Appeal to customers on all channels
In the past, customers visited a shop without any prior information. Today, things are different because the customer journey usually starts online. Consumers expect to be able to switch at will between different channels, such as brick-and-mortar shops, mobile devices, online applications and social media. While one customer might be satisfied with being able to easily pay for and print out an online voucher, another might expect the online shop to show whether the desired product is in stock in a particular store. The date for a live event posted on Instagram also needs to be communicated on the website. The goal of an omnichannel strategy is to fulfil all these expectations. A seamless and appealing customer journey is characterised by information being available simultaneously and everywhere:
- on different devices, such as smartphones, tablets and PCs
- on all online channels, such as social media, websites and online shops
- on all offline channels, such as brick-and-mortar shops, catalogues and brochures.

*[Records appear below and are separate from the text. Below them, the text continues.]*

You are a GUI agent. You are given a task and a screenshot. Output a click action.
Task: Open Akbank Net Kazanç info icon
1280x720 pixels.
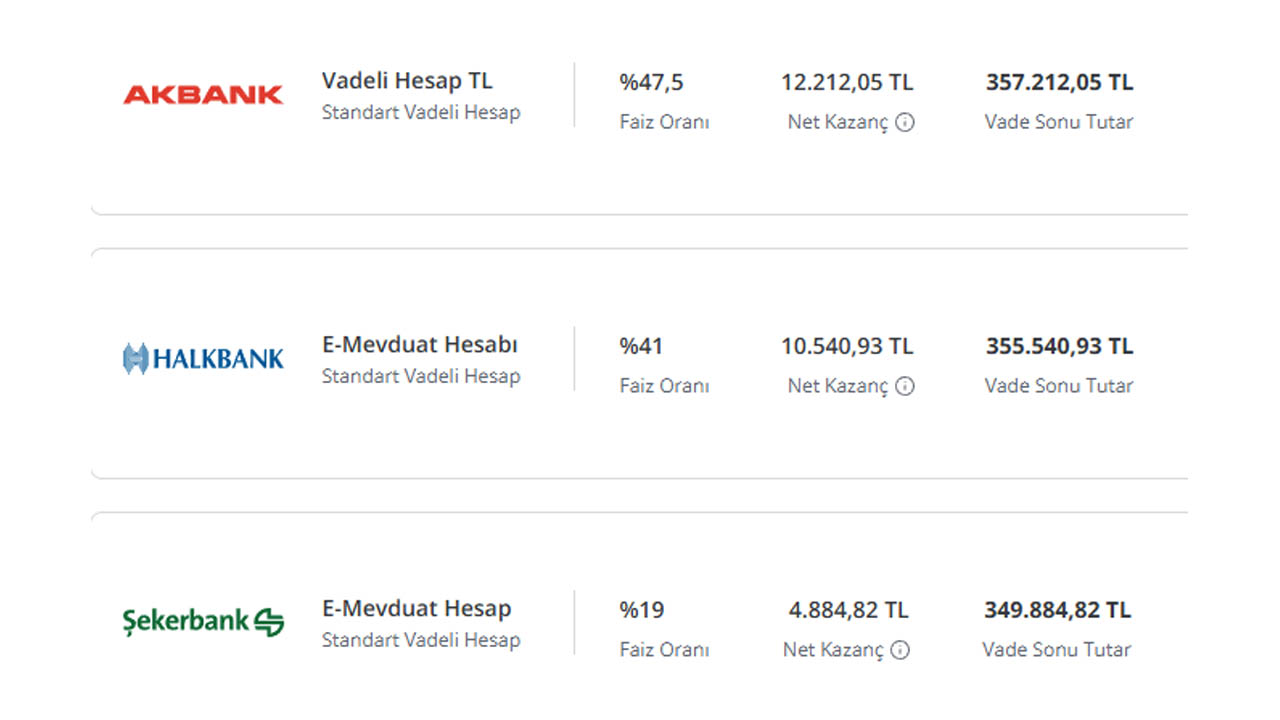pyautogui.click(x=905, y=122)
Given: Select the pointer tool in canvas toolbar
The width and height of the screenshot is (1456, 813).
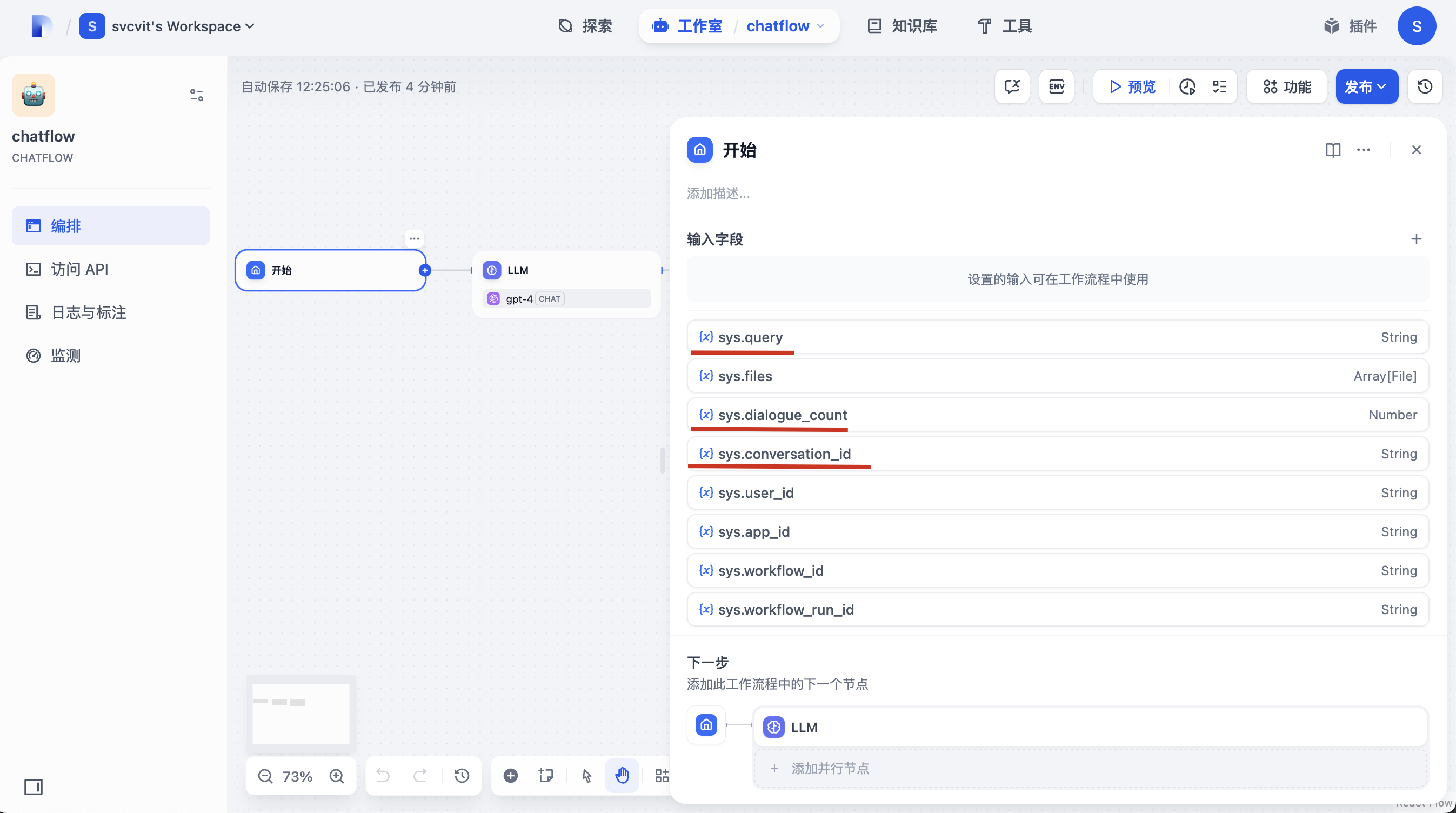Looking at the screenshot, I should tap(586, 775).

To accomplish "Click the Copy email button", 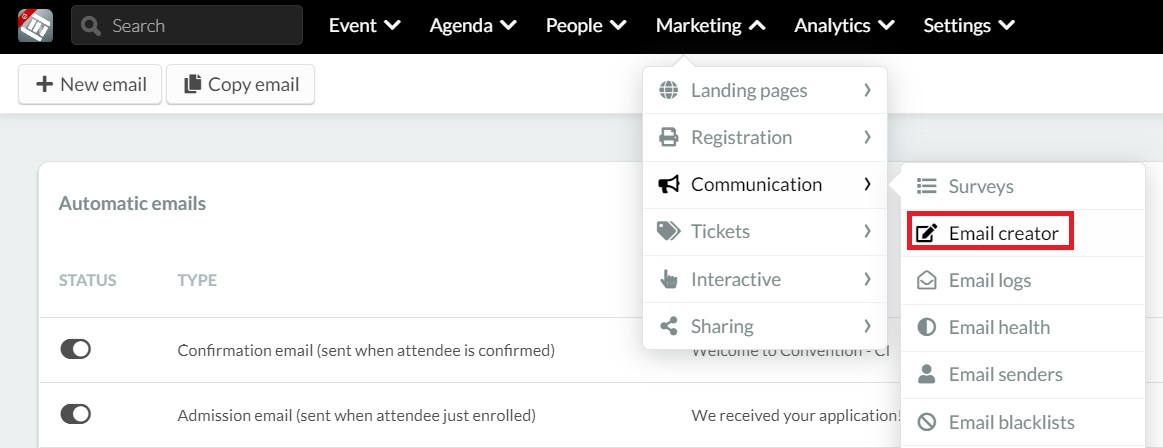I will tap(240, 85).
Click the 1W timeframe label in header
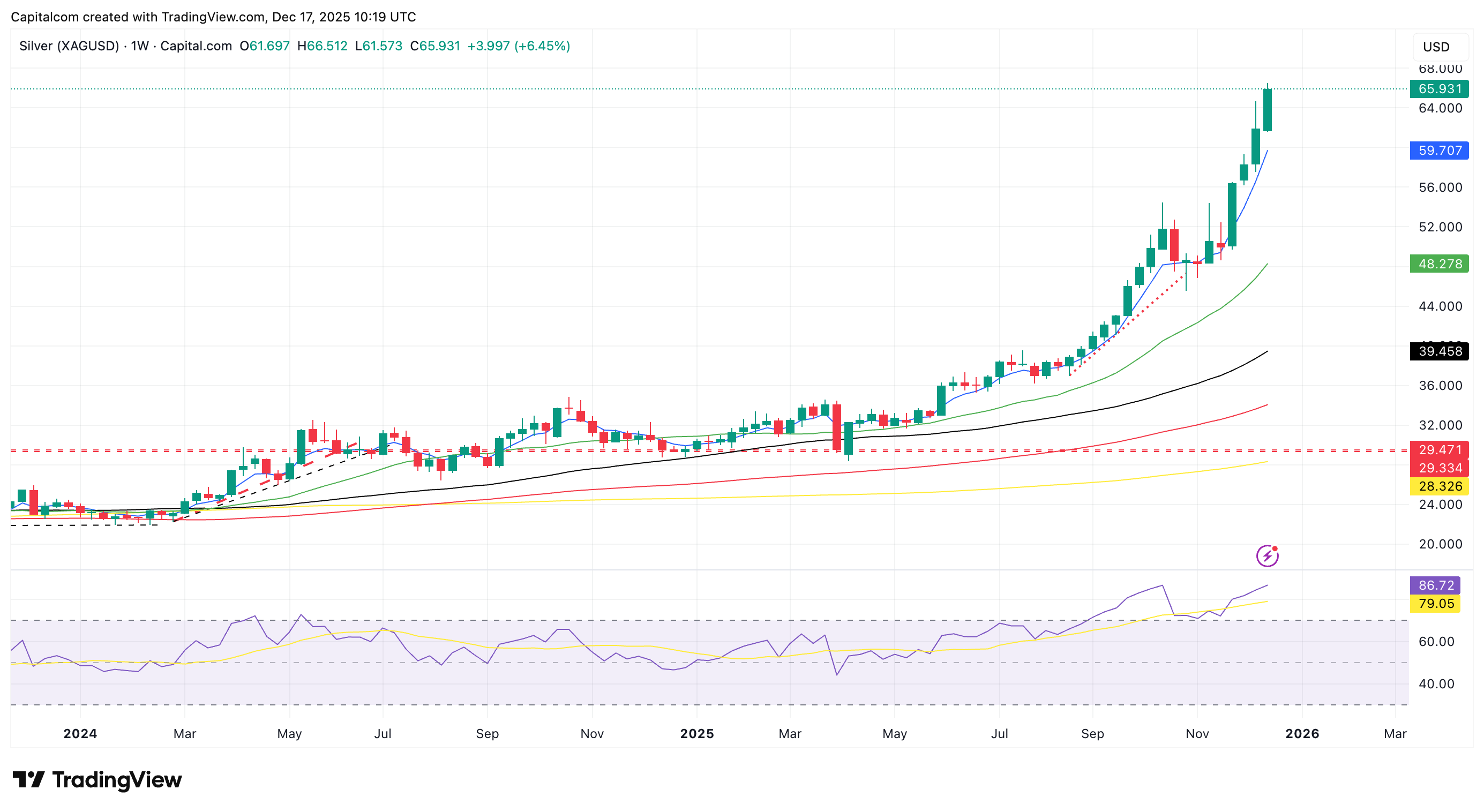1484x812 pixels. point(139,46)
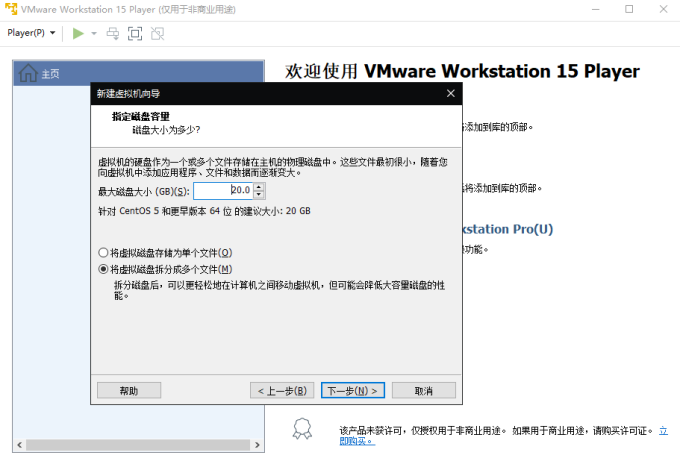Increase disk size with up spinner arrow
The width and height of the screenshot is (680, 464).
[x=259, y=187]
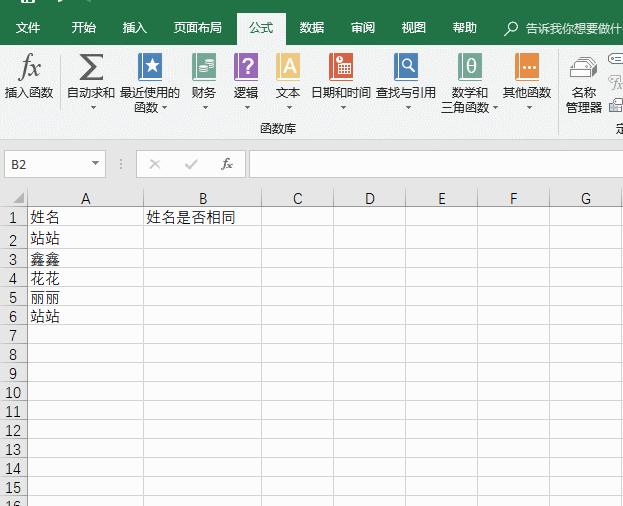This screenshot has width=623, height=506.
Task: Click the 自动求和 AutoSum sigma icon
Action: point(91,67)
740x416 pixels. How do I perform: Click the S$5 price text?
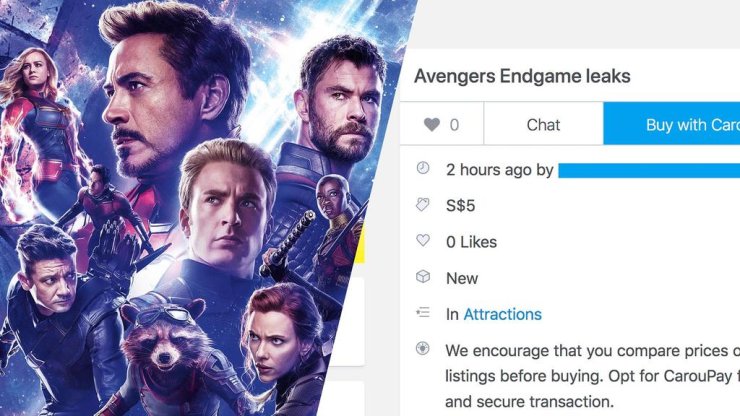point(460,206)
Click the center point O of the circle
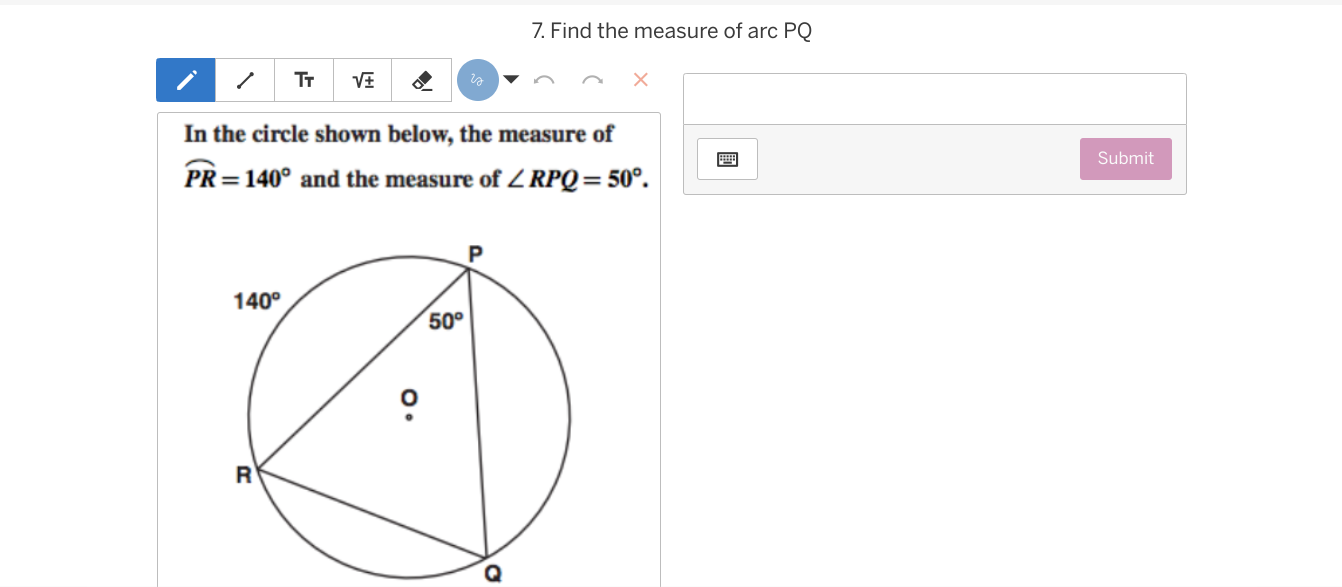Image resolution: width=1342 pixels, height=587 pixels. pyautogui.click(x=409, y=417)
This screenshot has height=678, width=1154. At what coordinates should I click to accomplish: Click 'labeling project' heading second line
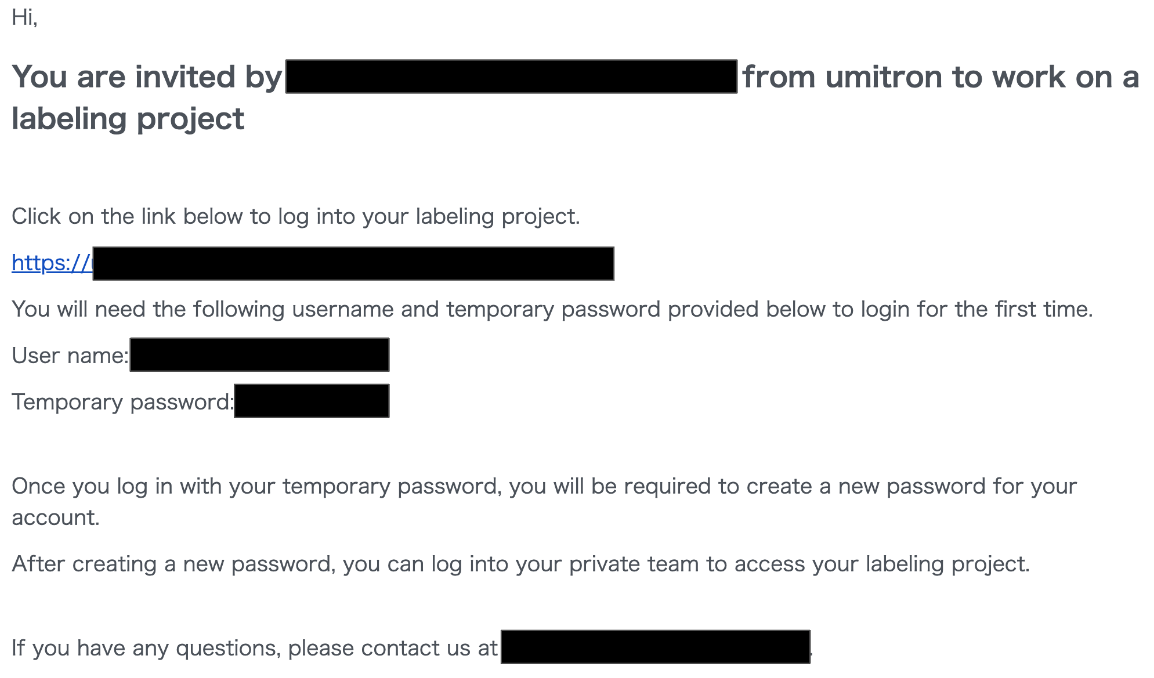click(x=127, y=119)
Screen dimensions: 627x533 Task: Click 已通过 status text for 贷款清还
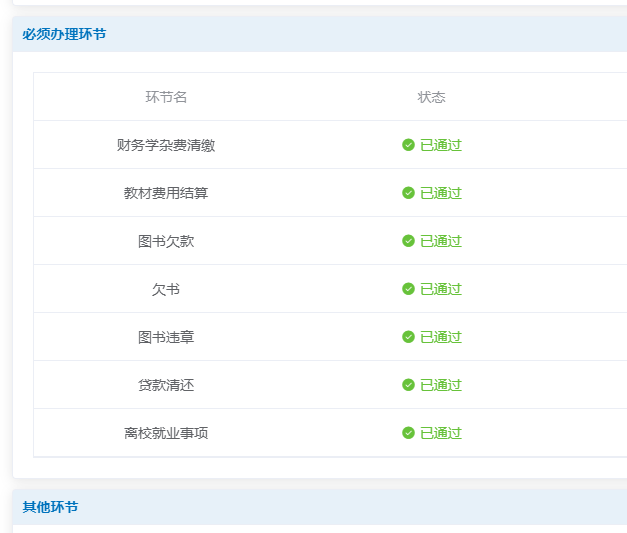point(441,385)
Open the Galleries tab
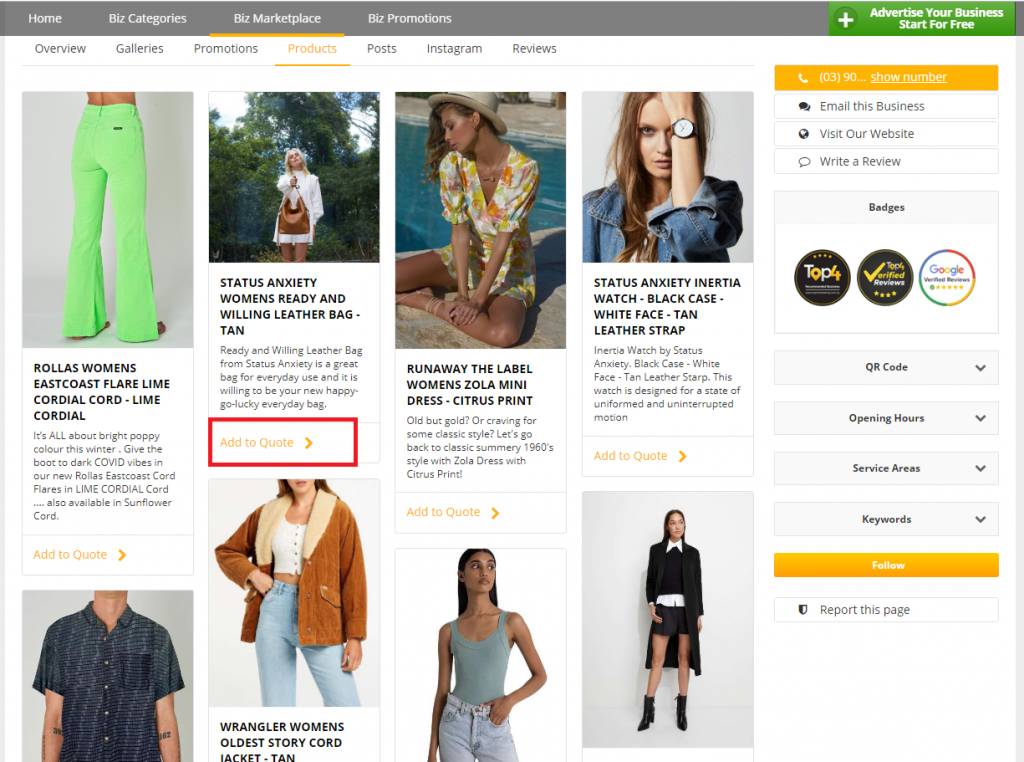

The effort is worth it: greater customer loyalty and more sales
To implement a successful omnichannel strategy, you should know your target groups well, because not every channel is the right one for every consumer. The function of each channel should be precisely defined and assigned to its target groups. While certain points of contact serve to provide information about products, the purpose of other touchpoints is to trigger a purchase or communicate with customers. Through this targeted control, you create customer loyalty across sales channels. You can also reach people who weren’t previously aware of your shop or had never visited it before, and systematically address and involve them by means of marketing campaigns, tailored content, loyalty programmes, participation in product development, etc. We already know from classic advertising that the greater the number of points of contact consumers have with a product, the greater their willingness to buy. The most important sales channels that you should include in your omnichannel strategy are retail shops, flagship shops, website, online shop, click & collect, social media (influencers!), search engines (organic and paid), mobile applications, email marketing, catalogues, marketplaces, if applicable, and affiliate marketing.
The introduction and implementation of an omnichannel strategy requires maximum flexibility and an interest in new digital trends. Furthermore, investments are required for the establishment of technologies and systems. Nevertheless, in the best case, an omnichannel strategy leads to faster and more frequent sales and is an important means of creating customer loyalty. Remember that clothing is the top-selling segment in online retail. Take advantage of this yourself before you give your sales away to others.